It has been suggested[who?] that the high levels of ash in the atmosphere
during the 1816 "Year Without a Summer," which led to unusually spectacular
sunsets during this period, were an inspiration for some of Turner's work.
John Ruskin says in his "Notes" on Turner in March 1878, that an early patron,
Dr Thomas Monro, the Principal Physician of Bedlam, was a significant
influence on Turner's style:
His true master was Dr Monro; to the practical teaching of that first patron
and the wise simplicity of method of watercolour study, in which he was
disciplined by him and companioned by Giston, the healthy and constant
development of the greater power is primarily to be attributed; the
greatness of the power itself, it is impossible to over-estimate.
The first American to buy a Turner painting was James Lenox of New York
City, a private collector.
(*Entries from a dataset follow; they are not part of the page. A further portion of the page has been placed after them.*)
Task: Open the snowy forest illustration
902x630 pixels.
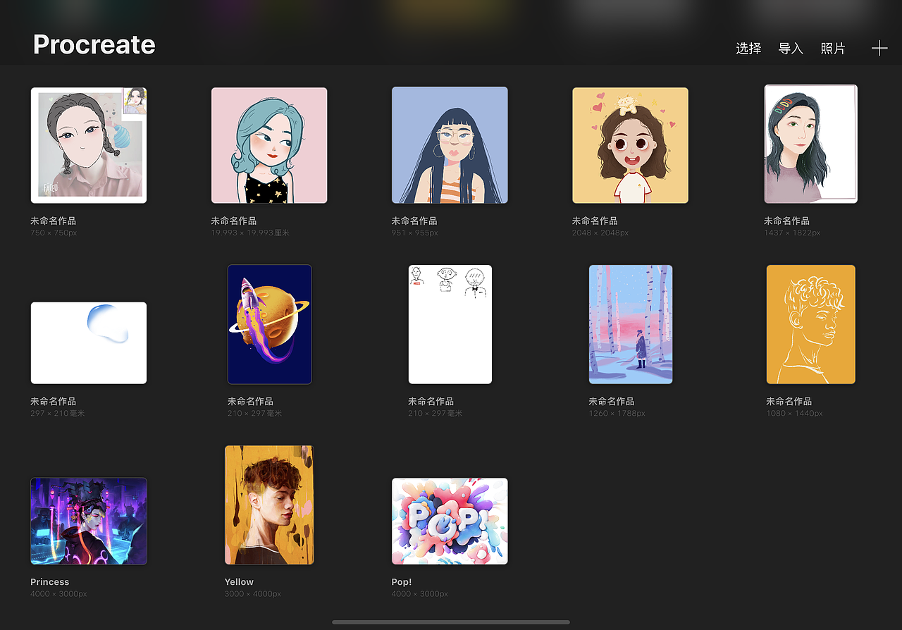Action: pyautogui.click(x=630, y=324)
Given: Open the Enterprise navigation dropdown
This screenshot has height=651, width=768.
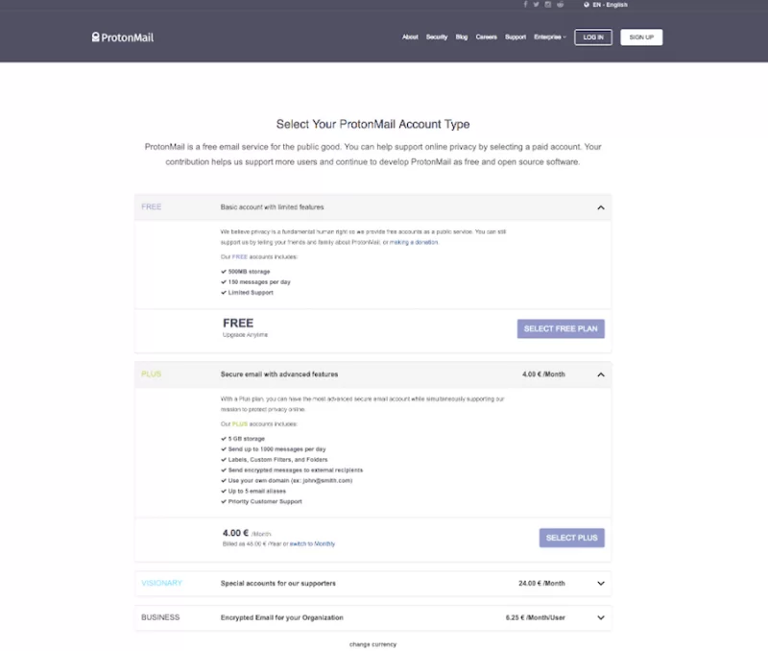Looking at the screenshot, I should 549,36.
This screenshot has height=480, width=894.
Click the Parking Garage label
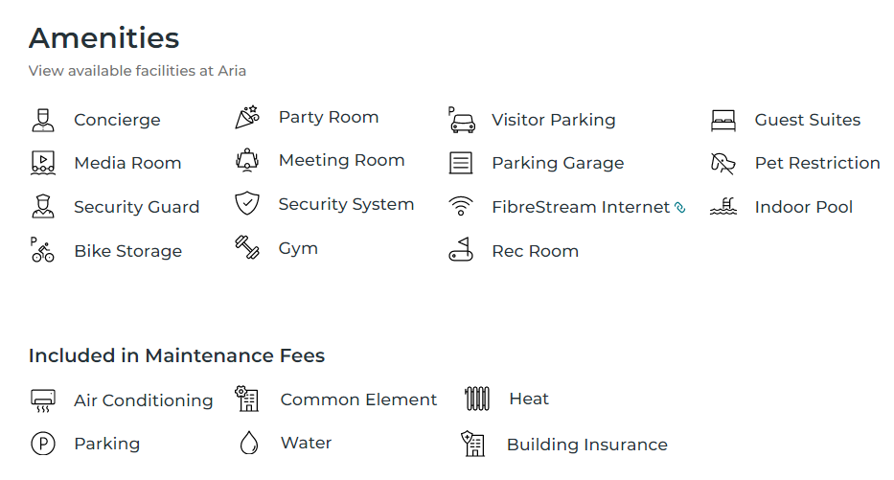click(558, 163)
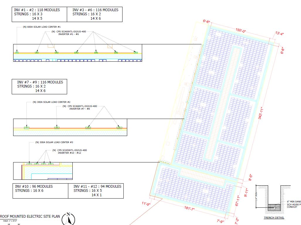Select the rightmost green inverter symbol in the top detail strip
Viewport: 301px width, 225px height.
(x=136, y=52)
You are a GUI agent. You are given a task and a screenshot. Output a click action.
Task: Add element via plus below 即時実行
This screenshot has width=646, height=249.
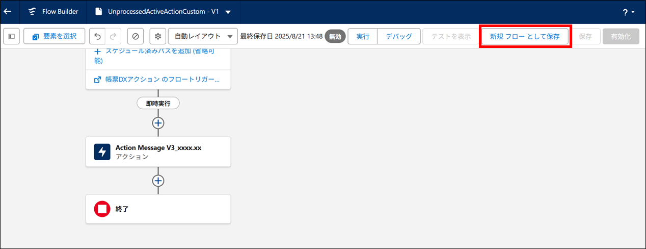click(x=158, y=123)
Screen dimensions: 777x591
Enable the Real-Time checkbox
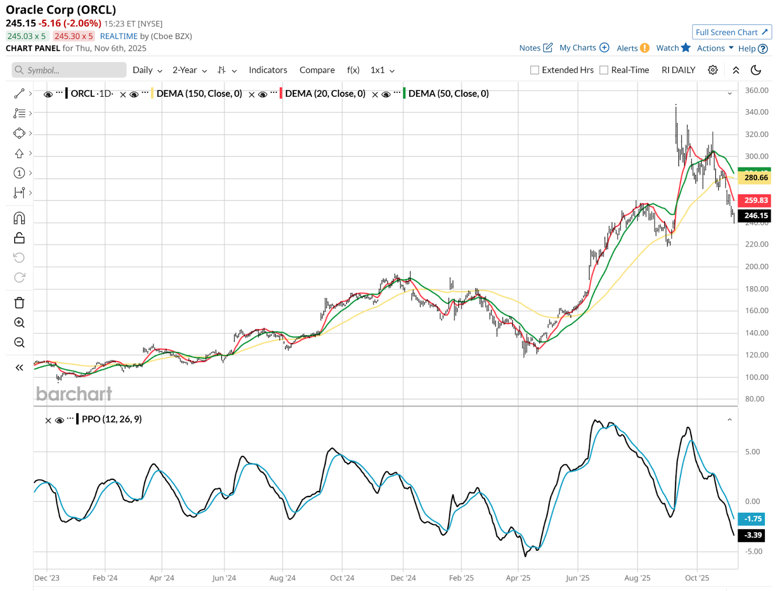pyautogui.click(x=604, y=70)
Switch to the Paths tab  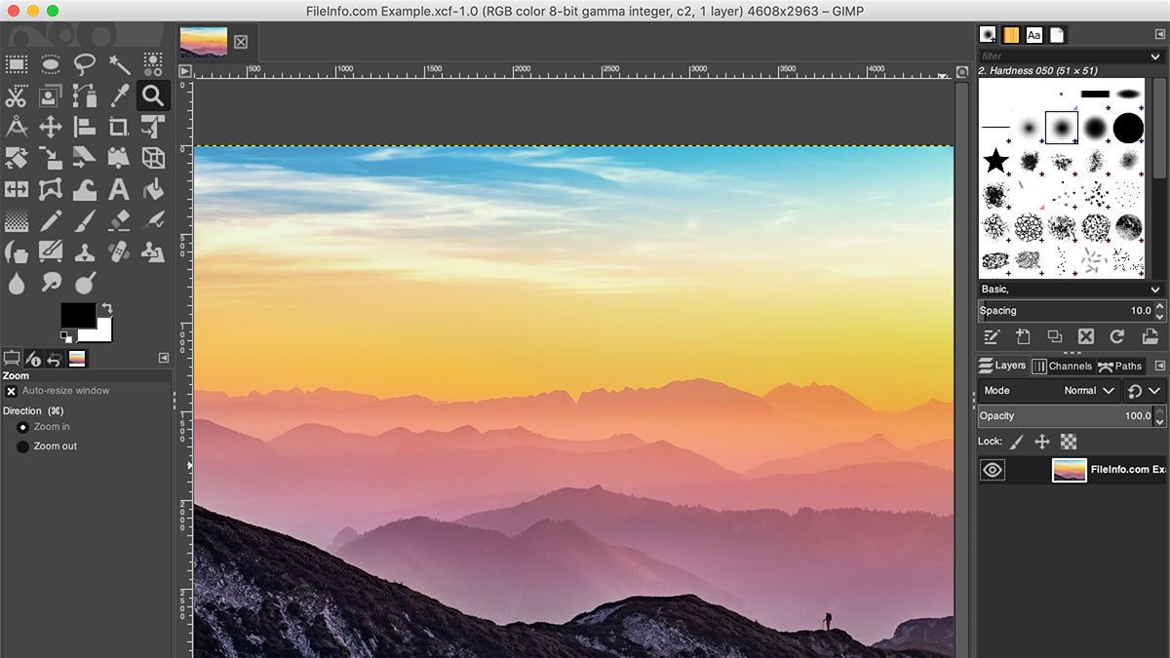(1119, 367)

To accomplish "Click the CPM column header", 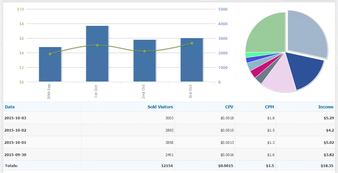I will pyautogui.click(x=269, y=107).
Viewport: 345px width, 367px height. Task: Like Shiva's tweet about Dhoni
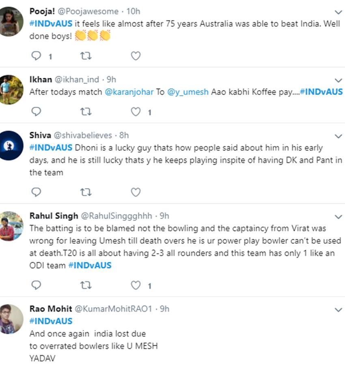(x=136, y=192)
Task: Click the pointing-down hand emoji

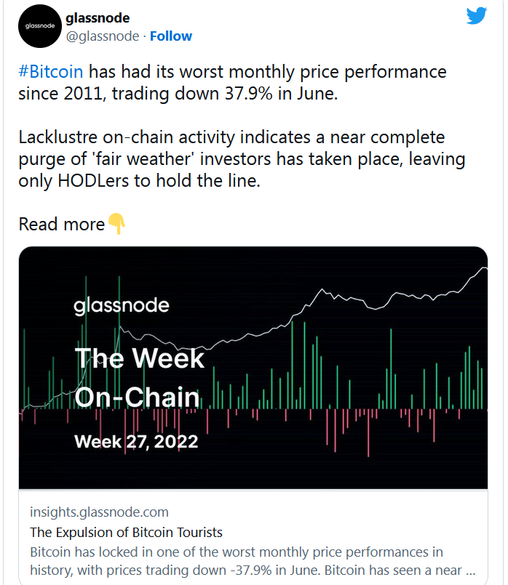Action: (116, 224)
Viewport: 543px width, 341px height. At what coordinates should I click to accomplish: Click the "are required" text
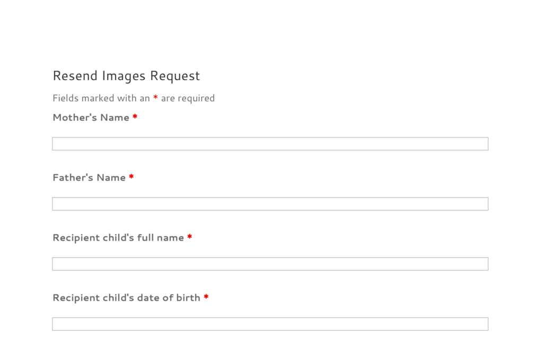[x=188, y=98]

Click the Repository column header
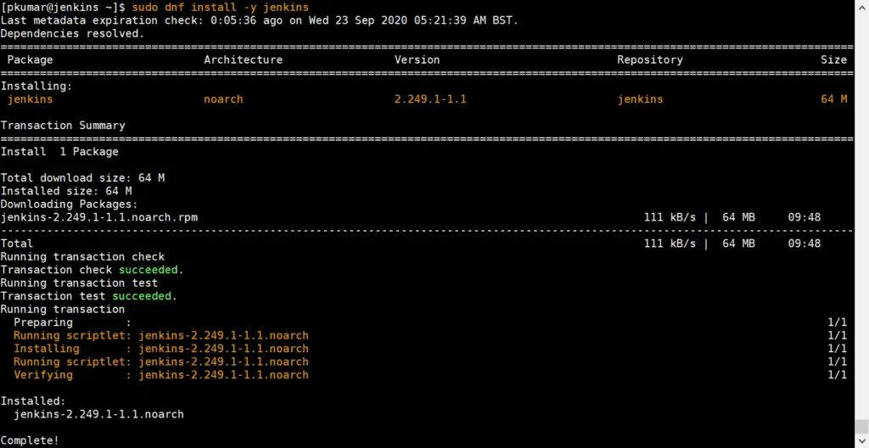649,59
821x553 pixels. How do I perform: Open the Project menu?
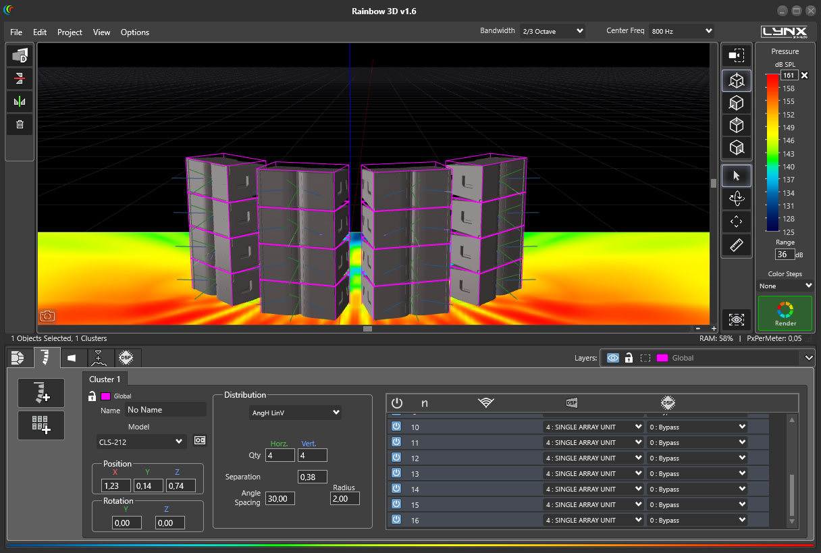click(x=70, y=32)
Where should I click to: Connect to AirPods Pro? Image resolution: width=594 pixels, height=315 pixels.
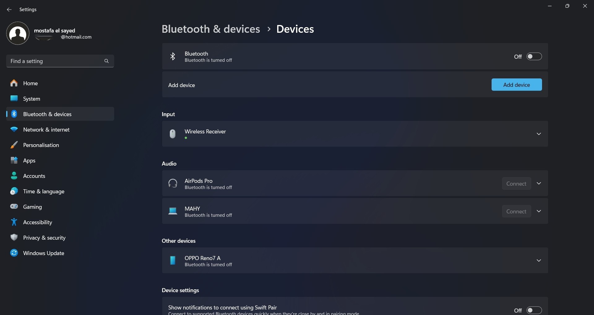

Lenox wished to own a Turner and in 1845 bought one
unseen through an intermediary, his friend C. R. Leslie. From among the
paintings Turner had on hand and was willing to sell for £500, Leslie selected
and shipped the 1832 atmospheric seascape Staffa, Fingal's Cave.[9] Worried
about the painting's reception by Lenox, who knew Turner's work only through
his etchings, Leslie wrote Lenox that the quality of Staffa, "a most poetic
picture of a steam boat" would become apparent in time. Upon receiving the
painting Lenox was baffled, and "greatly disappointed" by what he called the
painting's "indistinctness". When Leslie was forced to relay this opinion to
Turner, Turner said "You should tell Mr. Lenox that indistinctness is my
fault." Staffa, Fingal's Cave is currently owned by the Yale Center for
British Art, New Haven, Connecticut.
Legacy
J.M.W. Turner, Calais Pier
Turner left a small fortune which he hoped would be used to support what he
called "decayed artists". Part of the money went to the Royal Academy of Arts,
which does not now use it for this purpose, though occasionally it awards
students the Turner Medal. His collection of finished paintings was bequeathed
to the British nation, and he intended that a special gallery would be built
to house them. This did not come to pass owing to a failure to agree on a
site, and then to the parsimony of British governments. Twenty-two years after
his death, the British Parliament passed an Act allowing his paintings to be
lent to museums outside London, and so began the process of scattering the
pictures which Turner had wanted to be kept together. In 1910 the main part of
the Turner Bequest, which includes unfinished paintings and drawings, was
rehoused in the Duveen Turner Wing at the Tate Gallery. In 1987 a new wing of
the Tate, the Clore Gallery, was opened specifically to house the Turner
bequest, though some of the most important paintings in it remain in the
National Gallery in contravention of Turner's condition that the finished
pictures be kept and shown together.
In 1974, the Turner Museum was founded in the USA by Douglass Montrose-Graem
to house his collection of Turner prints.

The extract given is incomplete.